Plaintiffs then filed this action in September 2016. (ECF No. 1). On January 6, 2017, the FBI produced 100 of 123 responsive pages in full or in part, with certain information withheld or redacted pursuant to FOIA Exemptions 1, 3, 4, 6, 7(C), and 7(E). (First Hardy Decl. ¶ 25; Ex. R; Brown Decl. Ex. J). The FBI then moved for summary judgment (ECF No. 14), and Plaintiffs filed their cross-motion for summary judgment, narrowing their outstanding FOIA request to two pieces of information: (1) the identity of the vendor, and (2) the amount paid to the vendor for the tool in question. (See Pls. Mem at 9, ECF Nos. 15, 16).
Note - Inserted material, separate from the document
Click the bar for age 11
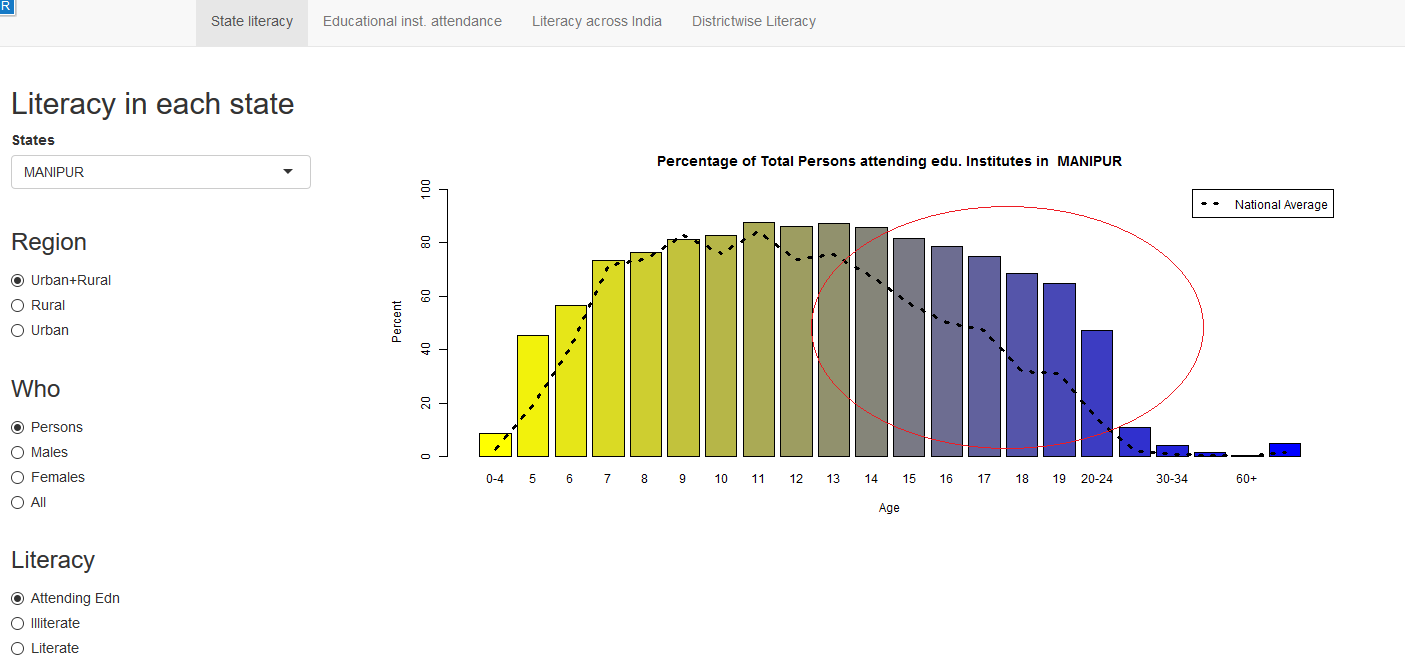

As a result of this revised request, the remaining issues on summary judgment are whether the FBI properly applied Exemptions 1, 3, and 7(E) to the identity of the vendor, and whether it properly applied Exemptions 1, 3, 4, and 7(E) to the purchase price.

II. PLAINTIFFS' MOTION TO SUPPLEMENT THE RECORD

On May 3, 2017, Director Comey testified before the Senate Judiciary Committee. (See Supplemental Declaration of Jay Ward Brown "Supp. Brown Decl." Ex. A). During questioning, Senator Dianne Feinstein mentioned the FBI's hacking of Farook's iPhone, as excerpted below from the hearing transcript:

FEINSTEIN: Well I—I was so struck when San Bernardino happened and you made overtures to allow that device to be opened, and then the FBI had to spend $900,000 to hack it open. And as I subsequently learned of some of the reason for it, there were good reasons to get into that device.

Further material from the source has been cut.